Your goal:
Reproduce the bioavailability and first-pass effect summary below word for word, keeping every line and bullet.

--- Selected passage ---

SUMMARY: bioavailability and first pass effect
o F = fraction absorbed x (1 - E)
o some drugs have low E (e.g. caffeine) --> high F (a change in E therefore
has a minor effect on F)
o some drugs have high E (e.g. morphine) --> low F (a change in E therefore
has a major effect on F)
o the major determinant of oral bioavailability of high extraction drugs is
hepatic enzyme activity
EXERCISE: determine for some low and high extraction drugs, the effect of
changes in drug binding on
o clearance
o volume of distribution
o half life
o bioavailability
o unbound stead state plasma concentrations on chronic dosing (IV and oral)

--- Provided data ---

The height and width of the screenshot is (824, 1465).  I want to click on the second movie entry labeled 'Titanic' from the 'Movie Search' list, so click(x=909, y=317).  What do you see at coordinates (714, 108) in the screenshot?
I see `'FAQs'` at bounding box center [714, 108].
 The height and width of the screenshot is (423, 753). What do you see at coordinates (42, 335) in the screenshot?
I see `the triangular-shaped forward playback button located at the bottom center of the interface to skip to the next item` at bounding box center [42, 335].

---

Written reply:
SUMMARY: bioavailability and first pass effect
o F = fraction absorbed x (1 - E)
o some drugs have low E (e.g. caffeine) --> high F (a change in E therefore
has a minor effect on F)
o some drugs have high E (e.g. morphine) --> low F (a change in E therefore
has a major effect on F)
o the major determinant of oral bioavailability of high extraction drugs is
hepatic enzyme activity
EXERCISE: determine for some low and high extraction drugs, the effect of
changes in drug binding on
o clearance
o volume of distribution
o half life
o bioavailability
o unbound stead state plasma concentrations on chronic dosing (IV and oral)